● **WORK TO COMPLETE**: Say how many lines in the material below contain the word "computer", giving the number alone.

>>>

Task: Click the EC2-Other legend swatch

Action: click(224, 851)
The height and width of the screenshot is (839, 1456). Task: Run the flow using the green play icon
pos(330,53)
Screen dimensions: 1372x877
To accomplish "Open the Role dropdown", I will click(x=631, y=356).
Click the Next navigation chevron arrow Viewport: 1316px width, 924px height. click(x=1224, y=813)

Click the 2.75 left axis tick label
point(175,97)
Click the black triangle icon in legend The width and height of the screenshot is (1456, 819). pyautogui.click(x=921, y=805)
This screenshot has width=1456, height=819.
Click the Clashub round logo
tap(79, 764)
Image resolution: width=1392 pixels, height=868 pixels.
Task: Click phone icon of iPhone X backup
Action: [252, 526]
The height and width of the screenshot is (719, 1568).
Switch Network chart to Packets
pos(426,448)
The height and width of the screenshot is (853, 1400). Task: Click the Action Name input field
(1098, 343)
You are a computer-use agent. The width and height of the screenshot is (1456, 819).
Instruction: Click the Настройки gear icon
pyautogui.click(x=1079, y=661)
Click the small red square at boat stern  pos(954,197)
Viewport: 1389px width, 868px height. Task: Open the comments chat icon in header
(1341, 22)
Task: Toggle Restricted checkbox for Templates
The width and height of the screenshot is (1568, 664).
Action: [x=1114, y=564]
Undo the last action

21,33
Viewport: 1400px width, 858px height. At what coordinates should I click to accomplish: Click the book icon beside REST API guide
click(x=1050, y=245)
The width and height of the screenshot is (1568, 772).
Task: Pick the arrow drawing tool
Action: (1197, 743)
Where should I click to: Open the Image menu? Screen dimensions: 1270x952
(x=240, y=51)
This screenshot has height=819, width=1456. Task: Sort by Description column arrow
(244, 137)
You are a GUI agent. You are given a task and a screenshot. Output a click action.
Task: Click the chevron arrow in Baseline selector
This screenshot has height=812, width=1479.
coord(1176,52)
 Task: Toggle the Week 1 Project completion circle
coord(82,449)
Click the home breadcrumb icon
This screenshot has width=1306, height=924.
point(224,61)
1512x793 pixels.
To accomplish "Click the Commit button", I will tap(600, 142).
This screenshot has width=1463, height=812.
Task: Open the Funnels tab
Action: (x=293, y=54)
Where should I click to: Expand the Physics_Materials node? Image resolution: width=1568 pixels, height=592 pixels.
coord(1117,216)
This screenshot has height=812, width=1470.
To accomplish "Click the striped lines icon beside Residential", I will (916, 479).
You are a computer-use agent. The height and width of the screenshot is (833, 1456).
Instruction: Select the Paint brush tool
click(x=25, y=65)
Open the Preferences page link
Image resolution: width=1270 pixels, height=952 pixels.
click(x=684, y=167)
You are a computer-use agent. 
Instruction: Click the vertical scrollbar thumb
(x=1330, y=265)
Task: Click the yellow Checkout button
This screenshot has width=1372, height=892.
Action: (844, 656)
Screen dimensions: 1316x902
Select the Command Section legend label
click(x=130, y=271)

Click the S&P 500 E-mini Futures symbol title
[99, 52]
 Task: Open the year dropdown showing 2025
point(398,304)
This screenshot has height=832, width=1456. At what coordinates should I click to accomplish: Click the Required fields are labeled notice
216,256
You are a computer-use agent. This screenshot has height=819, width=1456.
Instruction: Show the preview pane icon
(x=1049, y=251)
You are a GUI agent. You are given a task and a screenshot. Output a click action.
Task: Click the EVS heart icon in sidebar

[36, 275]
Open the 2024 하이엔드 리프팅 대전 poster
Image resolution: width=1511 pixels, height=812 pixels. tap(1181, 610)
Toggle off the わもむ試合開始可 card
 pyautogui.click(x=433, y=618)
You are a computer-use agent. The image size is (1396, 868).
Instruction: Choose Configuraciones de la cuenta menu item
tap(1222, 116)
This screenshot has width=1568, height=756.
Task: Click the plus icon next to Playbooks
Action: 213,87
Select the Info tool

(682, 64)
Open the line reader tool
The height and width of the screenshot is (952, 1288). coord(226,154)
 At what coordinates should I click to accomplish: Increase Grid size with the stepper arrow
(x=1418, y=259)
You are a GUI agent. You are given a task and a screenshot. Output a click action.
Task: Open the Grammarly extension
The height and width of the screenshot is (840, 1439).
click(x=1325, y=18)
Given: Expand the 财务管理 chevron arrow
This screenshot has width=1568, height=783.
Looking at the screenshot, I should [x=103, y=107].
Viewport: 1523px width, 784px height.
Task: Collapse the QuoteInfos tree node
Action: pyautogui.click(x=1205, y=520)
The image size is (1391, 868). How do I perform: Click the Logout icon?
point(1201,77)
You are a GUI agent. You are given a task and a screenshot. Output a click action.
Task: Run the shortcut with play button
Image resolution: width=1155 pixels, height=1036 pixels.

<<<

● **TASK OUTPUT**: 5